Memoir

Herbert Robbins

Rutgers, The State University of New Jersey, New Brunswick

January 12, 1915 - February 12, 2001


Scientific Discipline: Mathematics
Membership Type:
Member (elected 1974)

Herbert Robbins, a leader in mathematical statistics, initiated several innovative areas of research.  He was best known for co-authoring "What is Mathematics?," a book designed to communicate advanced mathematical concepts in an understandable way to the general public. He developed techniques for the use of Bayesian Statistics that made it possible to produce estimations with fewer a priori hypotheses. Robbins demonstrated the overall frequency of errors in testing unrelated hypotheses wasn’t subject to minimization, leading to several future studies on methods of minimizing the overall frequency of errors. He also made contributions to sequential experimentation. He developed tests of hypotheses with discontinuous power functions, and he created a design to reduce the frequency of using inferior treatments.
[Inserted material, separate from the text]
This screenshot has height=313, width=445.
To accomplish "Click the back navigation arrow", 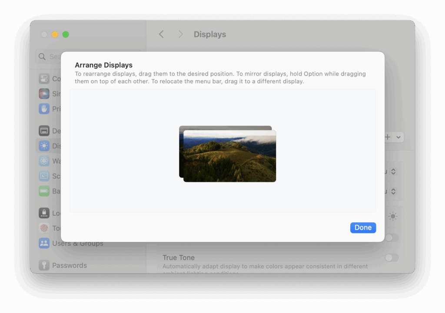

Robbins made strides in stochastic approximation as well, refining Newton’s technique for finding solutions to an equation by making it possible to calculate solutions even when data was skewed by random errors.

Robbins went to Harvard University where he earned his AB degree in 1935 and his PhD in mathematics in 1938.  After serving in the U.S. Navy during World War II, he became an associate professor for the University of North Carolina, achieving a professorship in 1950. Robbins left in 1953 to become a professor at Columbia University. He was appointed the Higgins Professor of Mathematical Statistics in 1974, and he held the position until he was selected as Rutgers University’s Professor of Mathematical Statistics in 1986. He was president of the Institute of Mathematical Statistics in 1966 and was a member of the International Statistics Institute. In 1987, Robbins received the Mayor’s Award for Science and Technology from New York City.